• [The problem]: Beginning with the first line of the data below, extract each line up to and including the one containing "Task: Click the Connection String label". Copy them exactly and add nothing.

Collected data
* * *

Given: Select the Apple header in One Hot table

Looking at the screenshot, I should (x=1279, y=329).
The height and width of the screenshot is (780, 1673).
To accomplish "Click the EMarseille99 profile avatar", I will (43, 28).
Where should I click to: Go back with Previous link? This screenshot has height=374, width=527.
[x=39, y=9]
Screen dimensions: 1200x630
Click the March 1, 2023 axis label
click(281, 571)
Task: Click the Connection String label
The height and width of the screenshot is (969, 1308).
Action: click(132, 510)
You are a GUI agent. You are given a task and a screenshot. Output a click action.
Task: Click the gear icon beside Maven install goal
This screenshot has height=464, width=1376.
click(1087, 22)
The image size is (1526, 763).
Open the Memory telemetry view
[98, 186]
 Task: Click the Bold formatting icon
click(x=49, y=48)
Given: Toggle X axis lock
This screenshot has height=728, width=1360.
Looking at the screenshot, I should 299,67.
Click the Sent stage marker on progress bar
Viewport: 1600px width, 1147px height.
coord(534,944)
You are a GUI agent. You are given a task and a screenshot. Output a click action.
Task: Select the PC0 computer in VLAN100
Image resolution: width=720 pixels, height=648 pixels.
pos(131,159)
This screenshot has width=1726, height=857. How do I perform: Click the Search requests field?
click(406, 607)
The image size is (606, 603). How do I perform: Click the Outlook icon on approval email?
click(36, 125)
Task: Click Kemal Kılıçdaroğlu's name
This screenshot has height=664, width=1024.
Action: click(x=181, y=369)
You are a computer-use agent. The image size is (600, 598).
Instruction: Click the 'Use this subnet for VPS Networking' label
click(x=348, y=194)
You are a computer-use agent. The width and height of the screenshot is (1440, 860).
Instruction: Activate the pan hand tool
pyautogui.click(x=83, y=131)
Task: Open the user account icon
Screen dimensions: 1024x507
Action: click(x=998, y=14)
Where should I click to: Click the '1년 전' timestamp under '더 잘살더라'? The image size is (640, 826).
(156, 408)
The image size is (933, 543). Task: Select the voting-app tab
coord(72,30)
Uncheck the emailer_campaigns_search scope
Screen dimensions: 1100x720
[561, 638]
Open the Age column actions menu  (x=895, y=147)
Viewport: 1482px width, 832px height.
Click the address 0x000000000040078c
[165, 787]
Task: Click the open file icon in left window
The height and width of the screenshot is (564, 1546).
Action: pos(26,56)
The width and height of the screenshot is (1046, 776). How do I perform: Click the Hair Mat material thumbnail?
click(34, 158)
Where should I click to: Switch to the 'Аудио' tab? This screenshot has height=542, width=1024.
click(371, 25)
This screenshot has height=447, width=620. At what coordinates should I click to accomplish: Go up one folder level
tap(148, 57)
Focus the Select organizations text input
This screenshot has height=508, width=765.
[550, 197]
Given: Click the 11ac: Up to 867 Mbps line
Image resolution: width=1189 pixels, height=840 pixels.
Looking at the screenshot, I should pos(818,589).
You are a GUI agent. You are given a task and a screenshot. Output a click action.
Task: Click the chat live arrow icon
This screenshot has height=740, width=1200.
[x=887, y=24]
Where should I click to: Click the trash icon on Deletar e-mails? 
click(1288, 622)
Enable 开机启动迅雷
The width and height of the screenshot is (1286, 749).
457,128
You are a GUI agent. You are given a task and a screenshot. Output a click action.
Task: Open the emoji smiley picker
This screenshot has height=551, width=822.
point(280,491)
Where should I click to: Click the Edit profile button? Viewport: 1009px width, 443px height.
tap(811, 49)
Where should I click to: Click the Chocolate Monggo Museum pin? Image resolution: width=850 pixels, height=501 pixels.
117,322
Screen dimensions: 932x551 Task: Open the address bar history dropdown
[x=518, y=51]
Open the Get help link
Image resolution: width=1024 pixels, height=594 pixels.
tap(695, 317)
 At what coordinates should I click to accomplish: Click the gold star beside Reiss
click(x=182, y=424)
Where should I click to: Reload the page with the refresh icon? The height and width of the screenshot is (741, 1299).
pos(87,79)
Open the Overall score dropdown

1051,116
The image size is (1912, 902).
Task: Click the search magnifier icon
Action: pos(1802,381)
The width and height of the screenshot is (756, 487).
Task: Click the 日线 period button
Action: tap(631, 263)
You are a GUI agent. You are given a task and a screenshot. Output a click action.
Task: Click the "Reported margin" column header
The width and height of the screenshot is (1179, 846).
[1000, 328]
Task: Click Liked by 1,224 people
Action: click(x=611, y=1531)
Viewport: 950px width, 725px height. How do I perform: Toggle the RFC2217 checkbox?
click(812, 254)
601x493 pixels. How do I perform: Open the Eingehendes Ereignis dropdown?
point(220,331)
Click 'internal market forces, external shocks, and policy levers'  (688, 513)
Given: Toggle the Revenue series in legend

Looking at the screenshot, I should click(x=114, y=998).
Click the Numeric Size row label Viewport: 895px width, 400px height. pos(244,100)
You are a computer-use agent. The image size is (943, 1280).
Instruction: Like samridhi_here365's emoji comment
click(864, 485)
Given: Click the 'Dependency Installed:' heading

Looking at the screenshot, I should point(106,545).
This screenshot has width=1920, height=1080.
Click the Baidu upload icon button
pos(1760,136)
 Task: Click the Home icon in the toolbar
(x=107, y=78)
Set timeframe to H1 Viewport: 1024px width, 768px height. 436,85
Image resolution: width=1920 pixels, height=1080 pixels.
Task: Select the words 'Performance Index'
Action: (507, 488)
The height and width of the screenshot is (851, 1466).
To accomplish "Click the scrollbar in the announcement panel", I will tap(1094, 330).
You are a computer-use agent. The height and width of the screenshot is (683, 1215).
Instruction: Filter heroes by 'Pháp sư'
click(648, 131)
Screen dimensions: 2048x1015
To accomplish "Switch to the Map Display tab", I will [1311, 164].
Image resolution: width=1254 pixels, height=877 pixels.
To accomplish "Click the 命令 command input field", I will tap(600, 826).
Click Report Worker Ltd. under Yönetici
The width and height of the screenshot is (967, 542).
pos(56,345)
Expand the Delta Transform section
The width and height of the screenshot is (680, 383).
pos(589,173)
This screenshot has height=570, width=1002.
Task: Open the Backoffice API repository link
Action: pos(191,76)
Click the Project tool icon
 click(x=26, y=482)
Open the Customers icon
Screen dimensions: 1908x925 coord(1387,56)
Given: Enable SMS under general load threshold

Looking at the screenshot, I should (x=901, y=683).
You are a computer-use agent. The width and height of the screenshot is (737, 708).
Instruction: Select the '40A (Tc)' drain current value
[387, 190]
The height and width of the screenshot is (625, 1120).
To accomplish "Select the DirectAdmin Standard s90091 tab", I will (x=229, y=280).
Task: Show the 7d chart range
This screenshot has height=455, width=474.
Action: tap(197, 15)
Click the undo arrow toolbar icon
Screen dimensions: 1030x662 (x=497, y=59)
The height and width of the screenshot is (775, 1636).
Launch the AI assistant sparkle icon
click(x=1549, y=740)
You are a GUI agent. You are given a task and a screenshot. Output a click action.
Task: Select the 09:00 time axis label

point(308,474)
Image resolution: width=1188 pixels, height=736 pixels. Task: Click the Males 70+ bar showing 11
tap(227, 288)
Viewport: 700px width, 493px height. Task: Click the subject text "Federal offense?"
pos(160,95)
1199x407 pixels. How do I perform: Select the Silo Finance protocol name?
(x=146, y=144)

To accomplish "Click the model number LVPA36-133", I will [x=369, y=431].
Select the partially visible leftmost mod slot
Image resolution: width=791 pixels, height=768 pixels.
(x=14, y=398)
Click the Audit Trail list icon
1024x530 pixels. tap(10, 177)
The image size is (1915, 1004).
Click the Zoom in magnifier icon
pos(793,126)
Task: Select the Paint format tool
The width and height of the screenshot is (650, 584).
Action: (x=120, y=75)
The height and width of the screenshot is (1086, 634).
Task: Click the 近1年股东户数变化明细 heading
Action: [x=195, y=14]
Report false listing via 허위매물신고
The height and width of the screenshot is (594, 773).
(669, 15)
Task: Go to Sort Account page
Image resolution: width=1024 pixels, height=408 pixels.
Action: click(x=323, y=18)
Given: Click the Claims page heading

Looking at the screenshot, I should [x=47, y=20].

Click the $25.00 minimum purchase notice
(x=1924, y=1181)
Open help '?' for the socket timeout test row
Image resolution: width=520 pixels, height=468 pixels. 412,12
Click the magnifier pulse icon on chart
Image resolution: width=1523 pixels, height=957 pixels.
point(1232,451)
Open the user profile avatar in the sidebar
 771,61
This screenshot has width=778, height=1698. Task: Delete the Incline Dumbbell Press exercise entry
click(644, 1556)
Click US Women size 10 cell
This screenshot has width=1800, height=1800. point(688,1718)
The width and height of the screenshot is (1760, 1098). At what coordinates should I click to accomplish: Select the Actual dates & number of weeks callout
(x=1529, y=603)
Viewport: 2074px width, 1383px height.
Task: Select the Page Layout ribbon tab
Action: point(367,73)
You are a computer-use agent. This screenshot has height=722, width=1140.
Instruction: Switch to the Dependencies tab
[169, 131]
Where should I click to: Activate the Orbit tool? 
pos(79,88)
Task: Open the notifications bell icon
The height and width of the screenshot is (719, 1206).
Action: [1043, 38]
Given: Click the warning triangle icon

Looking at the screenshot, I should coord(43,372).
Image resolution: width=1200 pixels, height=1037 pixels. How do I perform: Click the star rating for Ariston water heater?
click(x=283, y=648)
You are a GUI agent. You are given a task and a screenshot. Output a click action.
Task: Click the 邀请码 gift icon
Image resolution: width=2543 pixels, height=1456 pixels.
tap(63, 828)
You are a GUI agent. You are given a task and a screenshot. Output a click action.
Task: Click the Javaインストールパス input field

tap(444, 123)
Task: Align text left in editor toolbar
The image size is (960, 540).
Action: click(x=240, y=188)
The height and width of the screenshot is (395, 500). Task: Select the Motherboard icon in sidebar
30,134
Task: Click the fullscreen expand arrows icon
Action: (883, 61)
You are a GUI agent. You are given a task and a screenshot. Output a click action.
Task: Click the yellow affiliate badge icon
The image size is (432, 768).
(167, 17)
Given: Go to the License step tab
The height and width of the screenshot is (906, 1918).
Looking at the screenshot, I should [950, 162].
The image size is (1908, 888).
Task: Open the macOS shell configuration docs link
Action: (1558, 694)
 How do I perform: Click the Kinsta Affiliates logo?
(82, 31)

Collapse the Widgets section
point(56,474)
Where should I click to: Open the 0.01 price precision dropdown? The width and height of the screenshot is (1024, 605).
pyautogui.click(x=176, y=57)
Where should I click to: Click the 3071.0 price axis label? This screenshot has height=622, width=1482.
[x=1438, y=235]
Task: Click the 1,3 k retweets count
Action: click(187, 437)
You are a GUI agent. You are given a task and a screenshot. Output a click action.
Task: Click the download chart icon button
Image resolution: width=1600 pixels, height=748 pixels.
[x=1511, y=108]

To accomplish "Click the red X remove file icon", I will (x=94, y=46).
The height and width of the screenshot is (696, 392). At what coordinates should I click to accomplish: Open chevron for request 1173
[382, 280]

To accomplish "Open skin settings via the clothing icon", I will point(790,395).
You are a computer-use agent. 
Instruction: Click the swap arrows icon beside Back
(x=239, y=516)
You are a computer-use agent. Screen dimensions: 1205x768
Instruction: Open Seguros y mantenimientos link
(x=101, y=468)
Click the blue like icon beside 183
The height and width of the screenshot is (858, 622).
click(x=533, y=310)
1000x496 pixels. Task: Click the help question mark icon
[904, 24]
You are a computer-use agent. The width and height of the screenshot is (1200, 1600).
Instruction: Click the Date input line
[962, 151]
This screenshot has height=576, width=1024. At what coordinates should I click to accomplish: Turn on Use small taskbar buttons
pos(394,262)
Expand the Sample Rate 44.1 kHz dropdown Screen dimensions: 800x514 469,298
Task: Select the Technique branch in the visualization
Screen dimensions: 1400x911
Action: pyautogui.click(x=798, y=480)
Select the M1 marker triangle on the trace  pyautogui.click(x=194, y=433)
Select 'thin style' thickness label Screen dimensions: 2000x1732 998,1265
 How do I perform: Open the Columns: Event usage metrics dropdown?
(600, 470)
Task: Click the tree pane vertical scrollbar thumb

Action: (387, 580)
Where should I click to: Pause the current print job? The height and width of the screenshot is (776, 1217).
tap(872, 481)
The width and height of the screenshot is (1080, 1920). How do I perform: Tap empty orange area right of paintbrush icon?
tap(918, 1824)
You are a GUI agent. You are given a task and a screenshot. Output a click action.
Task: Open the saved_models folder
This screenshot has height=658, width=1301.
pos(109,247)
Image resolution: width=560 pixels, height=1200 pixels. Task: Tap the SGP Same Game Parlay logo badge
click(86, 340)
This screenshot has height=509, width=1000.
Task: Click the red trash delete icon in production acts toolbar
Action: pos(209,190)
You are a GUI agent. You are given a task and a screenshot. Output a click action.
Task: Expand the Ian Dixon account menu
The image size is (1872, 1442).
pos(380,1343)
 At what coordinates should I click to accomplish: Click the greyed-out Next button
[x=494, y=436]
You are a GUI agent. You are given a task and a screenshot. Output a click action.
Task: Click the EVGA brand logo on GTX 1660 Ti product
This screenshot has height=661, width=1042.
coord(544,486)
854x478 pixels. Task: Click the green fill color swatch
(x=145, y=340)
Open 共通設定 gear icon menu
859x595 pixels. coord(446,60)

* * *

• [Your response]:
Given: Select the Apple header in One Hot table

Looking at the screenshot, I should (x=1279, y=329).
The height and width of the screenshot is (780, 1673).
To accomplish "Click the EMarseille99 profile avatar", I will (43, 28).
Where should I click to: Go back with Previous link? This screenshot has height=374, width=527.
[x=39, y=9]
Screen dimensions: 1200x630
Click the March 1, 2023 axis label
click(281, 571)
Task: Click the Connection String label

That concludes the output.